WHAT THE TASK REQUIRES: Copy out each line of the data that holds the word "icon".

LISTED ENTRIES:
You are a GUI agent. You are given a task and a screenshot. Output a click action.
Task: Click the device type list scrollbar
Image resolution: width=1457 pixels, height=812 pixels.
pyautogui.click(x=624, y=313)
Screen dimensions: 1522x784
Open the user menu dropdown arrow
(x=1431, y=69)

---

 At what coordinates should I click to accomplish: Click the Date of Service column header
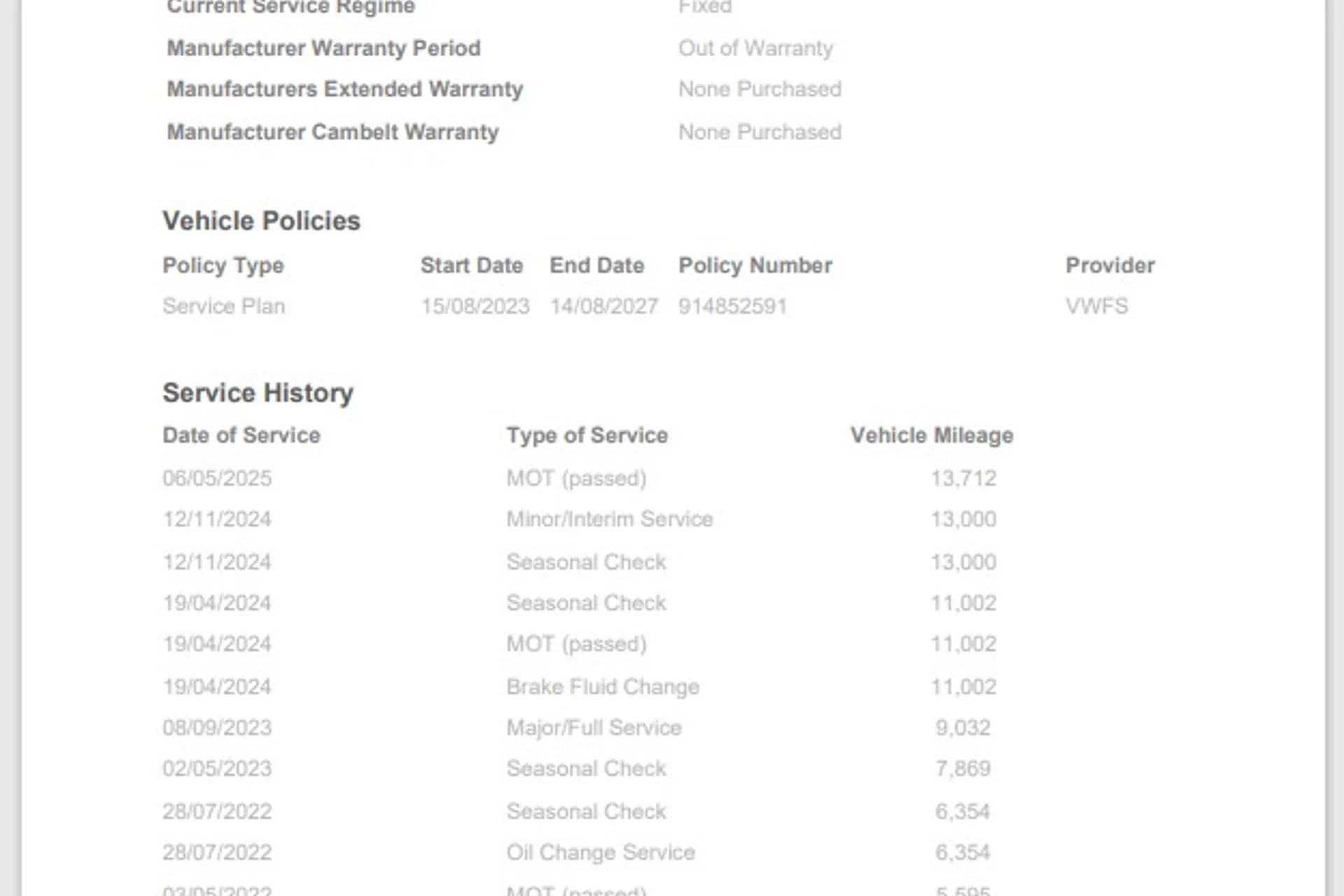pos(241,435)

--

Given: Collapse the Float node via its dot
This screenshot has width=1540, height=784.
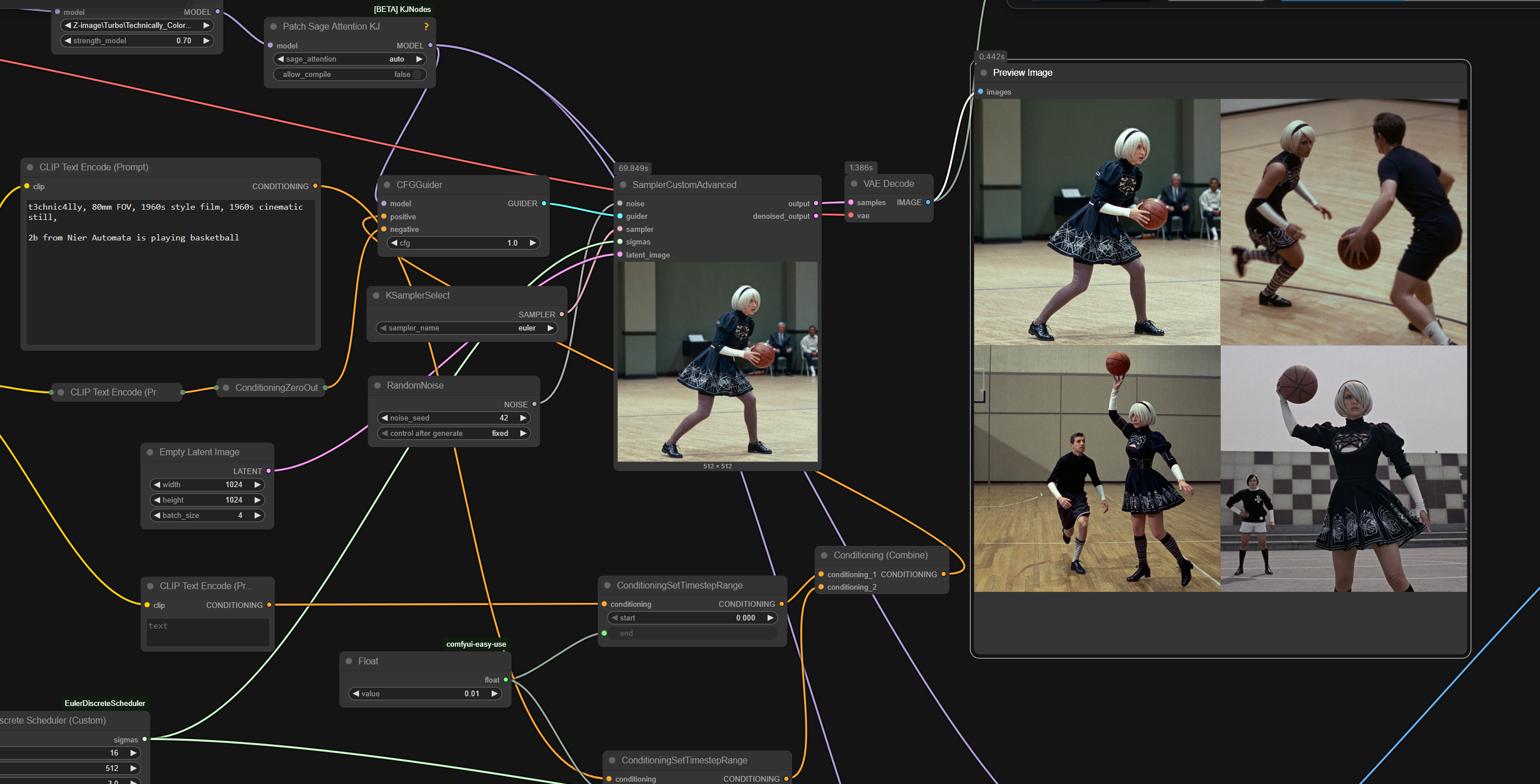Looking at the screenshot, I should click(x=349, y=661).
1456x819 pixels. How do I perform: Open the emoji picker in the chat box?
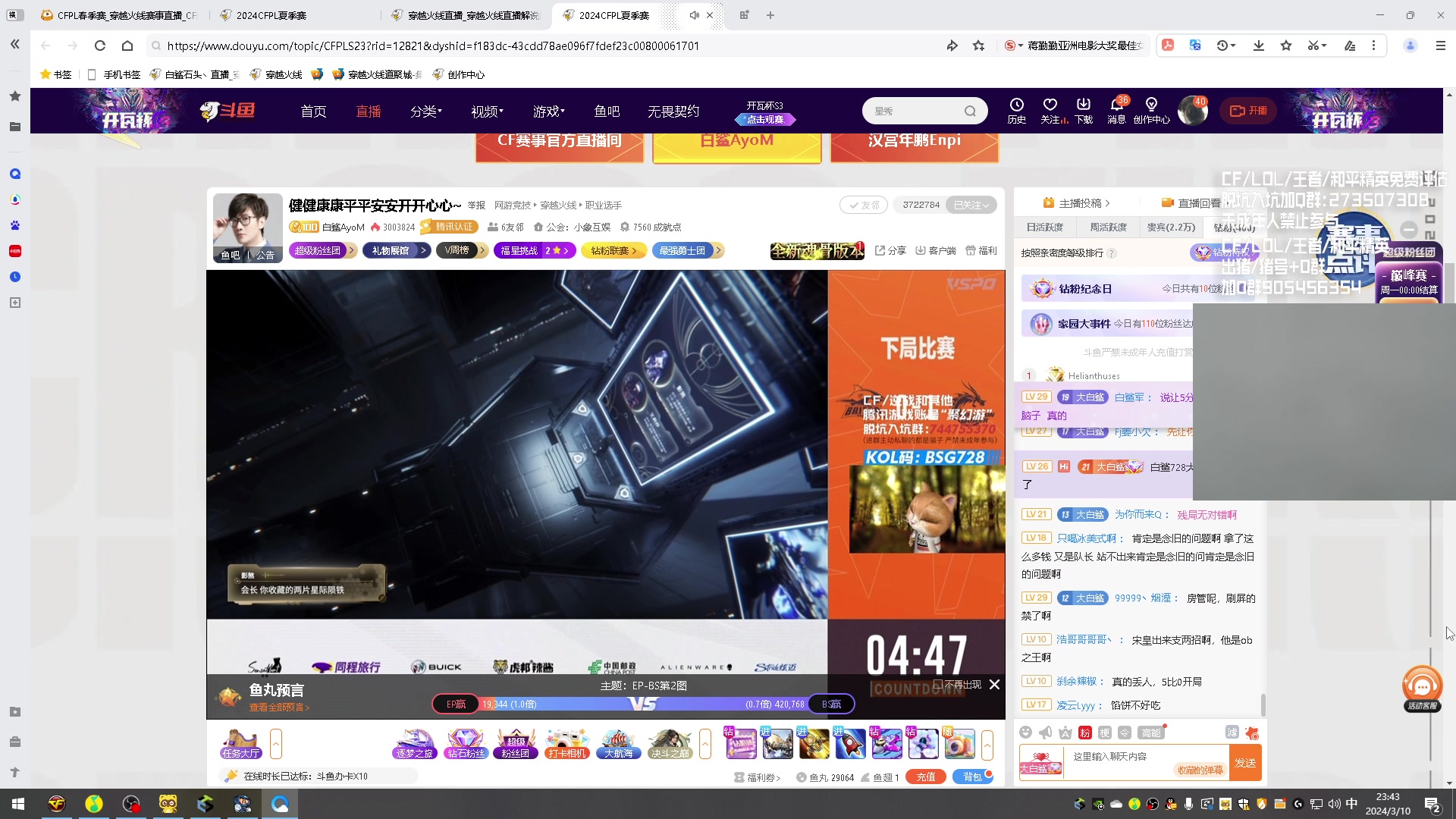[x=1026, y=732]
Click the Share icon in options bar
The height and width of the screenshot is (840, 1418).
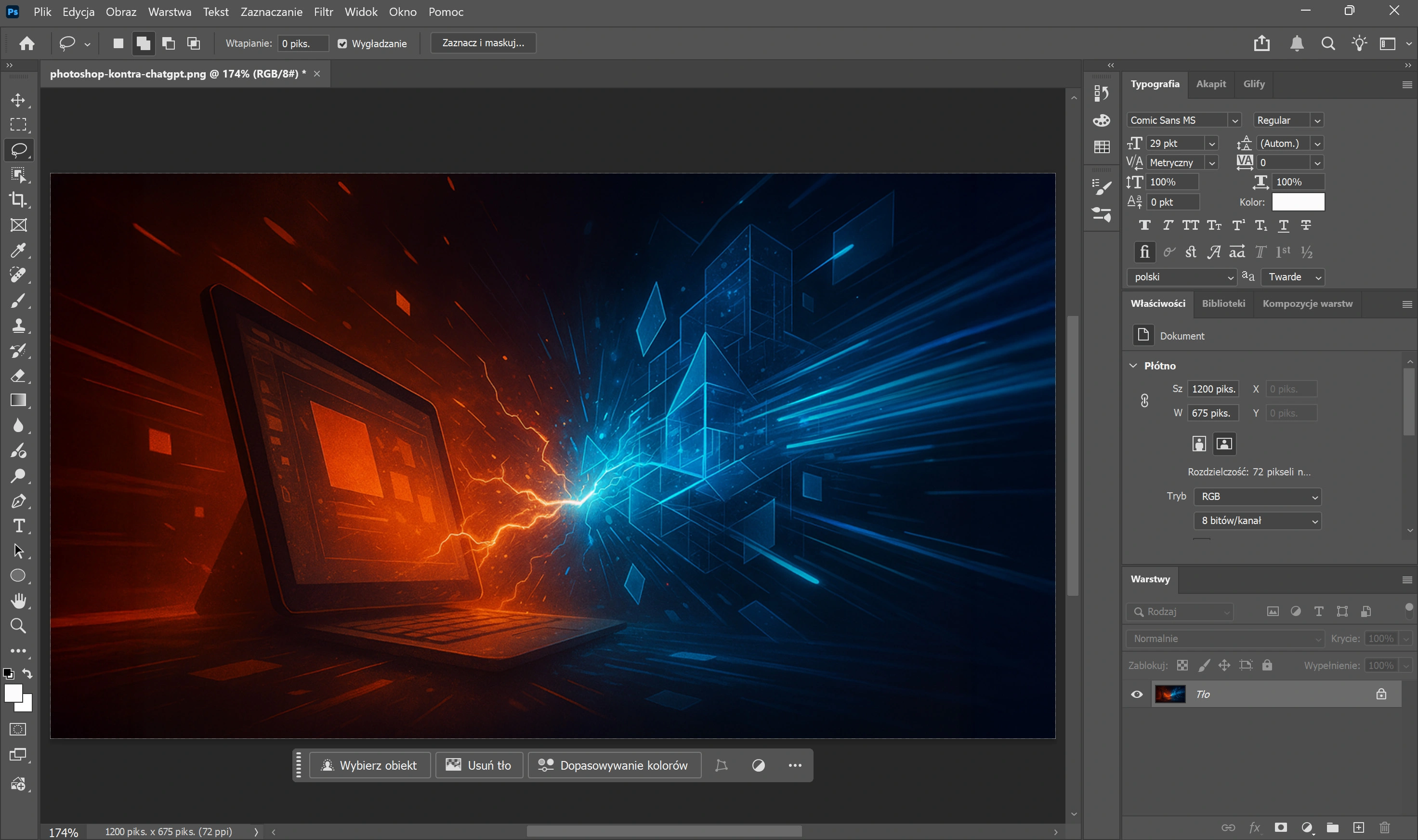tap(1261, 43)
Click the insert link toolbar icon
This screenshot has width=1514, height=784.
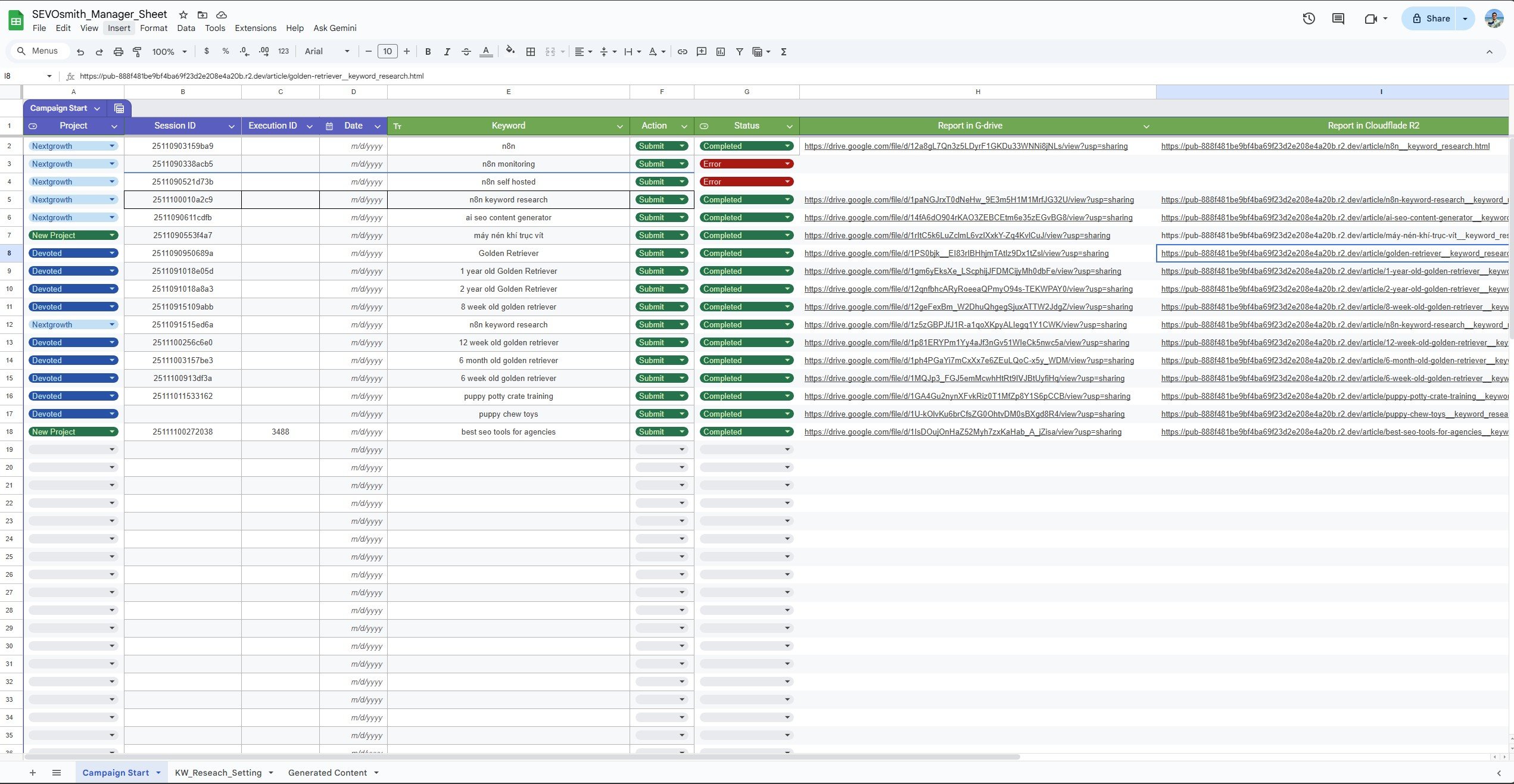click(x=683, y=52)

FINISHED EXERCISE:
Click the Share icon in options bar
Click the insert link toolbar icon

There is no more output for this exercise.